■ **What is required**
Please set down the entries below once more, exactly.

■ **Records shown**
....

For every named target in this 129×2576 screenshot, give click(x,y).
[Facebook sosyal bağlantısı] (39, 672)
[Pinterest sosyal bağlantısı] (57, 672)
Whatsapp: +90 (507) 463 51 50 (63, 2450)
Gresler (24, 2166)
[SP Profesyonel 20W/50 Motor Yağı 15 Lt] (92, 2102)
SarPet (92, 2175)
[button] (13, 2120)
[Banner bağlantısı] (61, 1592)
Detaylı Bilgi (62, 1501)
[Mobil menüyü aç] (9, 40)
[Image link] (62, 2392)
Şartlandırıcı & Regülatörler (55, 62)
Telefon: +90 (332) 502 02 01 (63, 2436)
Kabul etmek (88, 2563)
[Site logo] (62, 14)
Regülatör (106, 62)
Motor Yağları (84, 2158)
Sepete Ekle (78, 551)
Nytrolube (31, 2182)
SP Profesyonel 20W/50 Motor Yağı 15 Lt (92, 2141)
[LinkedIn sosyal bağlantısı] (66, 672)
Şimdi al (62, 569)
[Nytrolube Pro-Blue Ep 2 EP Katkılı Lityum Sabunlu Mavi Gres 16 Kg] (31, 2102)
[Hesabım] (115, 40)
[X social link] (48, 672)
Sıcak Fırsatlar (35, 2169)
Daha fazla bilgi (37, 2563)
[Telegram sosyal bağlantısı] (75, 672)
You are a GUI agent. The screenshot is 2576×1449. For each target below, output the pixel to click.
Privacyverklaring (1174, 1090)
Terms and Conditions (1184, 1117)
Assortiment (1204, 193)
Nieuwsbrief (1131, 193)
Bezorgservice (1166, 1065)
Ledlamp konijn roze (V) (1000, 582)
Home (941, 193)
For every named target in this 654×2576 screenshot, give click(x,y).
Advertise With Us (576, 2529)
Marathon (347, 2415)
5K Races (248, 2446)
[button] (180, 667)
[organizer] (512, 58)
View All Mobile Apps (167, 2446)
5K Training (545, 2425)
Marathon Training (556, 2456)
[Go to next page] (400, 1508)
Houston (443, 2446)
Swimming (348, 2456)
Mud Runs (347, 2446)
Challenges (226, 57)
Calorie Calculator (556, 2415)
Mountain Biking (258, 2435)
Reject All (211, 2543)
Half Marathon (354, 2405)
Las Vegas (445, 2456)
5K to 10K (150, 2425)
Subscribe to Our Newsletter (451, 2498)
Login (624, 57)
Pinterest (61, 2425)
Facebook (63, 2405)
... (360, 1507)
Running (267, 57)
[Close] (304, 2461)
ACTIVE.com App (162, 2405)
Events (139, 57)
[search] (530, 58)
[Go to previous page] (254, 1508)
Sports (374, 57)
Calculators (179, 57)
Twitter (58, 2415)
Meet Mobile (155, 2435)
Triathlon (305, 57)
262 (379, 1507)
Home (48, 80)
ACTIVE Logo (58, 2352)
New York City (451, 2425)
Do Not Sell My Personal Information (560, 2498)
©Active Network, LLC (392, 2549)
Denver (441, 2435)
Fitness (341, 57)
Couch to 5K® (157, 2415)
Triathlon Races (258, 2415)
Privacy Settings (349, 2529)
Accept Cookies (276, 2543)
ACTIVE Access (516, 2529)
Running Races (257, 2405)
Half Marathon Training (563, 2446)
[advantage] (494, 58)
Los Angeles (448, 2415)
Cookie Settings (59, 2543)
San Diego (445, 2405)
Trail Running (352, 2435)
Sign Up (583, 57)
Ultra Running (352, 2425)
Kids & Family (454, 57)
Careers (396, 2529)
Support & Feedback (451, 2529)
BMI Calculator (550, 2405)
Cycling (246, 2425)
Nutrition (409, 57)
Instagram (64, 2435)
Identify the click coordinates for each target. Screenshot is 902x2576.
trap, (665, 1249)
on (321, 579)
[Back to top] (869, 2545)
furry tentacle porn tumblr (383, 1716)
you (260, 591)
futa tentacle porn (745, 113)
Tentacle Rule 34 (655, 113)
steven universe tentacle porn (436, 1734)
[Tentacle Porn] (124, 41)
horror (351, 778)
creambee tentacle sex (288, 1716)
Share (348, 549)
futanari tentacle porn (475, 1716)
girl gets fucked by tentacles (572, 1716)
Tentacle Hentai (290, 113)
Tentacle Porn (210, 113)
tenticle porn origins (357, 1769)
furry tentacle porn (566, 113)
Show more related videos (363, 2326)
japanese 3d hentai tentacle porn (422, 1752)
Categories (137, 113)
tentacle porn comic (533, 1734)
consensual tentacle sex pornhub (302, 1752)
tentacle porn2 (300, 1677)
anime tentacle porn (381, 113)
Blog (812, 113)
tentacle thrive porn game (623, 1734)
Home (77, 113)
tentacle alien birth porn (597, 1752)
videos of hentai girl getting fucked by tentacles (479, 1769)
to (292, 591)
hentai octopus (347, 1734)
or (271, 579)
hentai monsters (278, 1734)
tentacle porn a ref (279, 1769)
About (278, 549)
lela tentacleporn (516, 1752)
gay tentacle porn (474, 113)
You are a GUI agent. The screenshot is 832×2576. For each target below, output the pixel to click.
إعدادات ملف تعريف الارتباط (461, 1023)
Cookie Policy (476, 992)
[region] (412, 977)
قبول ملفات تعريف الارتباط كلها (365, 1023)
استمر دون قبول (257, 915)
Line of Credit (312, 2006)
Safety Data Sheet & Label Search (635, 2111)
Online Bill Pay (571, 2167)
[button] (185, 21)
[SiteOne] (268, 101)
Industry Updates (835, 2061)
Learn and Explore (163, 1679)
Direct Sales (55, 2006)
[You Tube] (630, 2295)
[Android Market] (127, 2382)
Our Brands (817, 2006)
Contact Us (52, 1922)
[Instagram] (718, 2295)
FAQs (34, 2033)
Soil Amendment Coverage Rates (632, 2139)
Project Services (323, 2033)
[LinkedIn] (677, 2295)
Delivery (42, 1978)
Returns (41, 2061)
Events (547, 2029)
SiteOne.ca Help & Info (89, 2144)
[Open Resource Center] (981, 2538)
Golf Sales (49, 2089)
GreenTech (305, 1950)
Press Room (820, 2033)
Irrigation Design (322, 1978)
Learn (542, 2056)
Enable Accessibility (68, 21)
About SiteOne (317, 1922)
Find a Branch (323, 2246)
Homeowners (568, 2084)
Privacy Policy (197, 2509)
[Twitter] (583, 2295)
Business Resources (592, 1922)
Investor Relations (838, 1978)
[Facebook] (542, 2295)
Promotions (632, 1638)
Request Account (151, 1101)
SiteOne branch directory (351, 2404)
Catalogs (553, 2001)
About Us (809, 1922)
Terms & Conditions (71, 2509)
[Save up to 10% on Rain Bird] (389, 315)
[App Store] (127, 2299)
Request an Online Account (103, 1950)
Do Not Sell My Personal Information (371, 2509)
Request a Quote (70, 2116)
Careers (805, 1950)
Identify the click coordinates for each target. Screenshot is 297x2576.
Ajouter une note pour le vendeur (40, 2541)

....

■ **Output below**
For every named target in this 129×2576 screenshot, give click(x,y).
[Facebook sosyal bağlantısı] (39, 672)
[Pinterest sosyal bağlantısı] (57, 672)
Whatsapp: +90 (507) 463 51 50 (63, 2450)
Gresler (24, 2166)
[SP Profesyonel 20W/50 Motor Yağı 15 Lt] (92, 2102)
SarPet (92, 2175)
[button] (13, 2120)
[Banner bağlantısı] (61, 1592)
Detaylı Bilgi (62, 1501)
[Mobil menüyü aç] (9, 40)
[Image link] (62, 2392)
Şartlandırıcı & Regülatörler (55, 62)
Telefon: +90 (332) 502 02 01 (63, 2436)
Kabul etmek (88, 2563)
[Site logo] (62, 14)
Regülatör (106, 62)
Motor Yağları (84, 2158)
Sepete Ekle (78, 551)
Nytrolube (31, 2182)
SP Profesyonel 20W/50 Motor Yağı 15 Lt (92, 2141)
[LinkedIn sosyal bağlantısı] (66, 672)
Şimdi al (62, 569)
[Nytrolube Pro-Blue Ep 2 EP Katkılı Lityum Sabunlu Mavi Gres 16 Kg] (31, 2102)
[Hesabım] (115, 40)
[X social link] (48, 672)
Sıcak Fırsatlar (35, 2169)
Daha fazla bilgi (37, 2563)
[Telegram sosyal bağlantısı] (75, 672)
You are a GUI agent. The screenshot is 2576×1449. For each target below, output the pixel to click.
Privacyverklaring (1174, 1090)
Terms and Conditions (1184, 1117)
Assortiment (1204, 193)
Nieuwsbrief (1131, 193)
Bezorgservice (1166, 1065)
Ledlamp konijn roze (V) (1000, 582)
Home (941, 193)
For every named target in this 654×2576 screenshot, give click(x,y).
Advertise With Us (576, 2529)
Marathon (347, 2415)
5K Races (248, 2446)
[button] (180, 667)
[organizer] (512, 58)
View All Mobile Apps (167, 2446)
5K Training (545, 2425)
Marathon Training (556, 2456)
[Go to next page] (400, 1508)
Houston (443, 2446)
Swimming (348, 2456)
Mud Runs (347, 2446)
Challenges (226, 57)
Calorie Calculator (556, 2415)
Mountain Biking (258, 2435)
Reject All (211, 2543)
Half Marathon (354, 2405)
Las Vegas (445, 2456)
5K to 10K (150, 2425)
Subscribe to Our Newsletter (451, 2498)
Login (624, 57)
Pinterest (61, 2425)
Facebook (63, 2405)
... (360, 1507)
Running (267, 57)
[Close] (304, 2461)
ACTIVE.com App (162, 2405)
Events (139, 57)
[search] (530, 58)
[Go to previous page] (254, 1508)
Sports (374, 57)
Calculators (179, 57)
Twitter (58, 2415)
Meet Mobile (155, 2435)
Triathlon (305, 57)
262 (379, 1507)
Home (48, 80)
ACTIVE Logo (58, 2352)
New York City (451, 2425)
Do Not Sell My Personal Information (560, 2498)
©Active Network, LLC (392, 2549)
Denver (441, 2435)
Fitness (341, 57)
Couch to 5K® (157, 2415)
Triathlon Races (258, 2415)
Privacy Settings (349, 2529)
Accept Cookies (276, 2543)
ACTIVE Access (516, 2529)
Running Races (257, 2405)
Half Marathon Training (563, 2446)
[advantage] (494, 58)
Los Angeles (448, 2415)
Cookie Settings (59, 2543)
San Diego (445, 2405)
Trail Running (352, 2435)
Sign Up (583, 57)
Ultra Running (352, 2425)
Kids & Family (454, 57)
Careers (396, 2529)
Support & Feedback (451, 2529)
BMI Calculator (550, 2405)
Cycling (246, 2425)
Nutrition (409, 57)
Instagram (64, 2435)
Identify the click coordinates for each target. Screenshot is 902x2576.
trap, (665, 1249)
on (321, 579)
[Back to top] (869, 2545)
furry tentacle porn tumblr (383, 1716)
you (260, 591)
futa tentacle porn (745, 113)
Tentacle Rule 34 (655, 113)
steven universe tentacle porn (436, 1734)
[Tentacle Porn] (124, 41)
horror (351, 778)
creambee tentacle sex (288, 1716)
Share (348, 549)
futanari tentacle porn (475, 1716)
girl gets fucked by tentacles (572, 1716)
Tentacle Hentai (290, 113)
Tentacle Porn (210, 113)
tenticle porn origins (357, 1769)
furry tentacle porn (566, 113)
Show more related videos (363, 2326)
japanese 3d hentai tentacle porn (422, 1752)
Categories (137, 113)
tentacle porn comic (533, 1734)
consensual tentacle sex pornhub (302, 1752)
tentacle porn2 (300, 1677)
anime tentacle porn (381, 113)
Blog (812, 113)
tentacle thrive porn game (623, 1734)
Home (77, 113)
tentacle alien birth porn (597, 1752)
videos of hentai girl getting fucked by tentacles (479, 1769)
to (292, 591)
hentai octopus (347, 1734)
or (271, 579)
hentai monsters (278, 1734)
tentacle porn a ref (279, 1769)
About (278, 549)
lela tentacleporn (516, 1752)
gay tentacle porn (474, 113)
You are a GUI agent. The screenshot is 832×2576. For each target below, output the pixel to click.
إعدادات ملف تعريف الارتباط (461, 1023)
Cookie Policy (476, 992)
[region] (412, 977)
قبول ملفات تعريف الارتباط كلها (365, 1023)
استمر دون قبول (257, 915)
Line of Credit (312, 2006)
Safety Data Sheet & Label Search (635, 2111)
Online Bill Pay (571, 2167)
[button] (185, 21)
[SiteOne] (268, 101)
Industry Updates (835, 2061)
Learn and Explore (163, 1679)
Direct Sales (55, 2006)
[You Tube] (630, 2295)
[Android Market] (127, 2382)
Our Brands (817, 2006)
Contact Us (52, 1922)
[Instagram] (718, 2295)
FAQs (34, 2033)
Soil Amendment Coverage Rates (632, 2139)
Project Services (323, 2033)
[LinkedIn] (677, 2295)
Delivery (42, 1978)
Returns (41, 2061)
Events (547, 2029)
SiteOne.ca Help & Info (89, 2144)
[Open Resource Center] (981, 2538)
Golf Sales (49, 2089)
GreenTech (305, 1950)
Press Room (820, 2033)
Irrigation Design (322, 1978)
Learn (542, 2056)
Enable Accessibility (68, 21)
About SiteOne (317, 1922)
Find a Branch (323, 2246)
Homeowners (568, 2084)
Privacy Policy (197, 2509)
[Twitter] (583, 2295)
Business Resources (592, 1922)
Investor Relations (838, 1978)
[Facebook] (542, 2295)
Promotions (632, 1638)
Request Account (151, 1101)
SiteOne branch directory (351, 2404)
Catalogs (553, 2001)
About Us (809, 1922)
Terms & Conditions (71, 2509)
[Save up to 10% on Rain Bird] (389, 315)
[App Store] (127, 2299)
Request an Online Account (103, 1950)
Do Not Sell My Personal Information (371, 2509)
Request a Quote (70, 2116)
Careers (805, 1950)
Identify the click coordinates for each target. Screenshot is 297x2576.
Ajouter une note pour le vendeur (40, 2541)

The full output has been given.